[[ Material provided, beginning ]]

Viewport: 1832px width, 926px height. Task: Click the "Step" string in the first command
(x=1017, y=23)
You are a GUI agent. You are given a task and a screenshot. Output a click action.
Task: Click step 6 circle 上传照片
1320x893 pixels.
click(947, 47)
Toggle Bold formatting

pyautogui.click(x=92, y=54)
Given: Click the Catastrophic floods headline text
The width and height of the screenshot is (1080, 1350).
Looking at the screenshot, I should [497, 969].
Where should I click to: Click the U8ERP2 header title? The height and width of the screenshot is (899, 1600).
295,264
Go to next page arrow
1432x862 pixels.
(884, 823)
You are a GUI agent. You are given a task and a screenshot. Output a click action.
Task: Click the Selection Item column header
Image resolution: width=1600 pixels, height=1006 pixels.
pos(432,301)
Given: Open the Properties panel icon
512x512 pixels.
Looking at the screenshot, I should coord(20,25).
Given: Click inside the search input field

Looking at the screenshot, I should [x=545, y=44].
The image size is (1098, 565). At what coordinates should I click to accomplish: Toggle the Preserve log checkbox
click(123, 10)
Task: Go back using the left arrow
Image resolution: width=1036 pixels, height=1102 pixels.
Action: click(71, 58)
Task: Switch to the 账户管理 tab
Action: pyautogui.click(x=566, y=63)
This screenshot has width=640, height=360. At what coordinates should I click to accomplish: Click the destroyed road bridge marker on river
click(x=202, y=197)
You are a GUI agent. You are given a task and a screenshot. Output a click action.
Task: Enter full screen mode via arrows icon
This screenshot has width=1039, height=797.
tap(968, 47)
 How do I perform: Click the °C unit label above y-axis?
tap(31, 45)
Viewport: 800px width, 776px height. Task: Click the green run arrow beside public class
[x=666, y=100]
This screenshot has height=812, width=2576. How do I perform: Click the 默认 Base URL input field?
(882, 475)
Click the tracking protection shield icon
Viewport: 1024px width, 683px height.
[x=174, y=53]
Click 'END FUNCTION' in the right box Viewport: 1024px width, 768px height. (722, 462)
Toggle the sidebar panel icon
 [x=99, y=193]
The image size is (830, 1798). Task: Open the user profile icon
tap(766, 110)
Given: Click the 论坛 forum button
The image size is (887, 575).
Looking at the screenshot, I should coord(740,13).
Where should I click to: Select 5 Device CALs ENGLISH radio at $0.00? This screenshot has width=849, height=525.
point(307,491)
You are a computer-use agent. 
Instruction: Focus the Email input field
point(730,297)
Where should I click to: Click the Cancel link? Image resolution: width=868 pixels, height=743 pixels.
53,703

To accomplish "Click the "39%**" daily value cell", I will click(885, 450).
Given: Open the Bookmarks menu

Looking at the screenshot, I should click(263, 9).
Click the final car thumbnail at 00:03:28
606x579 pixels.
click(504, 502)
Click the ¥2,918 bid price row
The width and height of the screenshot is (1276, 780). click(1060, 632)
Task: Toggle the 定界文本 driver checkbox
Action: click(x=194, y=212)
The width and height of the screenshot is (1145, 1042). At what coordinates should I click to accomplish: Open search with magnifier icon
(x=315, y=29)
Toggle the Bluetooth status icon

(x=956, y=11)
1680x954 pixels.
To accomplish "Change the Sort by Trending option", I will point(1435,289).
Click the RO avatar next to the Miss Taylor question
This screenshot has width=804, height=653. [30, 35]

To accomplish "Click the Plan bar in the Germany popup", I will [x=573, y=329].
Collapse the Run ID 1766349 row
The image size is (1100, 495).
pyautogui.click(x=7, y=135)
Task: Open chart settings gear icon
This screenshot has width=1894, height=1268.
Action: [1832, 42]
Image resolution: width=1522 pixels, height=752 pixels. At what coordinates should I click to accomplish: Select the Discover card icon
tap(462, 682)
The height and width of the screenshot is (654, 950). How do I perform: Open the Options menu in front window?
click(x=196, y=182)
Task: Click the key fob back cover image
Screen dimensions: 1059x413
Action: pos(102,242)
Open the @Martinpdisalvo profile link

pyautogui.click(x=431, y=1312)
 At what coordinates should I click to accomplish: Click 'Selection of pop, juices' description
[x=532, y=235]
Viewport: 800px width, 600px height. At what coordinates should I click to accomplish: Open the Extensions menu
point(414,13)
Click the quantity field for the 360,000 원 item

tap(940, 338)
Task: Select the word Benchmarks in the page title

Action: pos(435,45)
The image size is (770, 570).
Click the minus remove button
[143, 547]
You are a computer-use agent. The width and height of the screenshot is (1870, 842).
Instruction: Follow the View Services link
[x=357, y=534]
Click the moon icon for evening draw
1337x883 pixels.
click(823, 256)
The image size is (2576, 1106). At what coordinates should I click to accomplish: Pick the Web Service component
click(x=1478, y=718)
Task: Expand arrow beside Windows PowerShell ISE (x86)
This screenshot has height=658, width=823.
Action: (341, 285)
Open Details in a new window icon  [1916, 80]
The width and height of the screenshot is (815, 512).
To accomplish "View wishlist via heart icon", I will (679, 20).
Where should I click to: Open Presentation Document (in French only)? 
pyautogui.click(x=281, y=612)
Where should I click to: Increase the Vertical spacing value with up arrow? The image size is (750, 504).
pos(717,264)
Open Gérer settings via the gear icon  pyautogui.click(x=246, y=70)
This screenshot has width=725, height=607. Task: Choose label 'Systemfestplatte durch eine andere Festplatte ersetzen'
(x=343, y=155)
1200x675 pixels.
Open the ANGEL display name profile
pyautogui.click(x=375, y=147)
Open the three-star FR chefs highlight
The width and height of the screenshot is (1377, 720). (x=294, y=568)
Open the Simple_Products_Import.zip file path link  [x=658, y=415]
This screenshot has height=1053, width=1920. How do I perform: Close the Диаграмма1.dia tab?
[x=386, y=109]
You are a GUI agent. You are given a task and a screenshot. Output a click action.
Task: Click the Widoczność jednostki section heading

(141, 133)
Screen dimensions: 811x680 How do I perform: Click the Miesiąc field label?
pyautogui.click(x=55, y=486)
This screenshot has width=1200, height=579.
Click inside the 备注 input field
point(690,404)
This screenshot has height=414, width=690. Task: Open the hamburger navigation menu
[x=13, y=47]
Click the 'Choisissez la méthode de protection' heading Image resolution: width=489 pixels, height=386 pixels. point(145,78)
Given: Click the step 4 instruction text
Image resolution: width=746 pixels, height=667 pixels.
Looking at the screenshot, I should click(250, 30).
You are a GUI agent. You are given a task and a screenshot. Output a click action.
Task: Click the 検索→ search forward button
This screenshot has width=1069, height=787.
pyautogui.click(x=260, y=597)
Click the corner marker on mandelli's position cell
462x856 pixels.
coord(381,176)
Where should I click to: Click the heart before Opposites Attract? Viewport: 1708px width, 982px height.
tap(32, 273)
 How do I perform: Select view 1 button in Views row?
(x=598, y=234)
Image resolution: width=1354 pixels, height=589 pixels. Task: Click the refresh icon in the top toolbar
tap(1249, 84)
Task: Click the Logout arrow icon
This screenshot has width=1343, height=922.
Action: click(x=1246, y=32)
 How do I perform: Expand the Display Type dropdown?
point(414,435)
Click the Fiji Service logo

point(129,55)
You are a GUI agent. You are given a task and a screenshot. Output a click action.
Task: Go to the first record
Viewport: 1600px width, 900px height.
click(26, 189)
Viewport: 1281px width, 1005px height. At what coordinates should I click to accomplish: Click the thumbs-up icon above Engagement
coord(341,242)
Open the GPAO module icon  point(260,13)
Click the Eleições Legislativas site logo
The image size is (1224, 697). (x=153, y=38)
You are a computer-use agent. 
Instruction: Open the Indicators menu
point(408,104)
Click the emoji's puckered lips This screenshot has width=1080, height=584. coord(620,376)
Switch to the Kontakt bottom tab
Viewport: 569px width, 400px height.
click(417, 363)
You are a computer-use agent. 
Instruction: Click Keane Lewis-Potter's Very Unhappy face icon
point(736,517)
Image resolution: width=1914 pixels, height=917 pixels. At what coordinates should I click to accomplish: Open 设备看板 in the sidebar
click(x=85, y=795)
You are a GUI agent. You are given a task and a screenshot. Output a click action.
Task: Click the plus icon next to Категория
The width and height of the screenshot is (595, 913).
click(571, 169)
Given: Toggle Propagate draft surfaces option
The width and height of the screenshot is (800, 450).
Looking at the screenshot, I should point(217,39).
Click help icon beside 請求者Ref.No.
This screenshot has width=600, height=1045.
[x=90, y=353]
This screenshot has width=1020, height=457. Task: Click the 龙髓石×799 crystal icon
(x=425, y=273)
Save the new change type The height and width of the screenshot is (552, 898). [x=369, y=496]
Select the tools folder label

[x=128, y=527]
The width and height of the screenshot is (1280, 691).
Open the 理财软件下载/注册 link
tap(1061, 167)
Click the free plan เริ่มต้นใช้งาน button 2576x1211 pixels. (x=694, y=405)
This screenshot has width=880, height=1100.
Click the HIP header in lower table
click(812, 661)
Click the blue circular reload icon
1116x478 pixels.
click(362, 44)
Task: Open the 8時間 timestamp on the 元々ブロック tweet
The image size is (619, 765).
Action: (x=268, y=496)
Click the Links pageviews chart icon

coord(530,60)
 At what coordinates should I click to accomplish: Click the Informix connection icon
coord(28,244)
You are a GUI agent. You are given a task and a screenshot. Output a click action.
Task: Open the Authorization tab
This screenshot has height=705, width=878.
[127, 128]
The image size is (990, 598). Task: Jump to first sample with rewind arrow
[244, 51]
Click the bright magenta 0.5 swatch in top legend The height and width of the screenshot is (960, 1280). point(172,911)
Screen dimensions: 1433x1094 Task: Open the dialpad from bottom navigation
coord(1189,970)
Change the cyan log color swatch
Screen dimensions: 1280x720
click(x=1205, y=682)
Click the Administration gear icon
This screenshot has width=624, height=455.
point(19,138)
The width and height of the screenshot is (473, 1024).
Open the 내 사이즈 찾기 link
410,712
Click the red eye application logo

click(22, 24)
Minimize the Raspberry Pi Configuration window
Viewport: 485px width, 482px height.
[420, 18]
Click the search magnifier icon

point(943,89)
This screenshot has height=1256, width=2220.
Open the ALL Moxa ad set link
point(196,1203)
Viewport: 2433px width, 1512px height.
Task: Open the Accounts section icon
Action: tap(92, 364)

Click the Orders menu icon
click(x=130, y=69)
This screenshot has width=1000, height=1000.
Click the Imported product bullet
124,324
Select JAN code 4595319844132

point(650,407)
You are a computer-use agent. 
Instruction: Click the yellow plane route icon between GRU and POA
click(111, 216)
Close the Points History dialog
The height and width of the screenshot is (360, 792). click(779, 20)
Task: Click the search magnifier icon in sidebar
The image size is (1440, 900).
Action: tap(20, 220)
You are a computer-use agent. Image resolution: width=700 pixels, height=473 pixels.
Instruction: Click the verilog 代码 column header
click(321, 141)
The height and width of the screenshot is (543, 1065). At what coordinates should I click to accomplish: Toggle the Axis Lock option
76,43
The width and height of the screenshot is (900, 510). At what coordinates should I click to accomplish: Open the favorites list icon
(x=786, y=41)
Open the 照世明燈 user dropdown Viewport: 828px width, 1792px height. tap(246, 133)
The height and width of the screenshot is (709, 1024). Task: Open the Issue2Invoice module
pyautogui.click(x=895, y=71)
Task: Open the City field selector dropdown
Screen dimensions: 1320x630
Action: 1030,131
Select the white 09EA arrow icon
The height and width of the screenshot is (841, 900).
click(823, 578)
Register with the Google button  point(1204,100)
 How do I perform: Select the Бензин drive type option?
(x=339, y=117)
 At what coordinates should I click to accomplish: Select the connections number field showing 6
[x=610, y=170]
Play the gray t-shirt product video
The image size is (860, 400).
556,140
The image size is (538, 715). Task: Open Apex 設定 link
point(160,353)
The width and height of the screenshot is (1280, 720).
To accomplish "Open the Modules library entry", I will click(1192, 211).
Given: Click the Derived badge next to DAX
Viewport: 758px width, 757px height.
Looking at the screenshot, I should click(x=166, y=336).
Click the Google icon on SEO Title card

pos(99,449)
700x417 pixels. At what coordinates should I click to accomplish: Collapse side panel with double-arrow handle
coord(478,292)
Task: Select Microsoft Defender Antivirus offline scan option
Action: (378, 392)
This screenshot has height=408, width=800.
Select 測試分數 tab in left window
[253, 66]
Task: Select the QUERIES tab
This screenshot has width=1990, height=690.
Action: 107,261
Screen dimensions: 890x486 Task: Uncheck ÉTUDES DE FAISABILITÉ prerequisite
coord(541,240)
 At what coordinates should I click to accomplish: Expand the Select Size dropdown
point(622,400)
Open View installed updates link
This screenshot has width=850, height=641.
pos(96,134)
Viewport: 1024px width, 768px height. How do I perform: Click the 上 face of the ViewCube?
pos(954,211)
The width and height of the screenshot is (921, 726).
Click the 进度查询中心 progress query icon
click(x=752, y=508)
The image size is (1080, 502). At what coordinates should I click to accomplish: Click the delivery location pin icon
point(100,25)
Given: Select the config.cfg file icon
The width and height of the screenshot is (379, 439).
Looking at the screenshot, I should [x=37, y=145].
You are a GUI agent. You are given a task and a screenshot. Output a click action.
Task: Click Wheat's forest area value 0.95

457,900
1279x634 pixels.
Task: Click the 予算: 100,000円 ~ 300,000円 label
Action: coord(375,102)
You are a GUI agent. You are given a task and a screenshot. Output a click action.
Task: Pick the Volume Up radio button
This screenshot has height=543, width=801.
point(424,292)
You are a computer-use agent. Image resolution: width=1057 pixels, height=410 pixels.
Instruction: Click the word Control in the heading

[[ Material provided, end ]]

What the task asks –
Quote in full each line from the top of the records above through the line with "Task: Click step 6 circle 上传照片"; stop after that line.

Result of this task –
Viewport: 1832px width, 926px height. Task: Click the "Step" string in the first command
(x=1017, y=23)
You are a GUI agent. You are given a task and a screenshot. Output a click action.
Task: Click step 6 circle 上传照片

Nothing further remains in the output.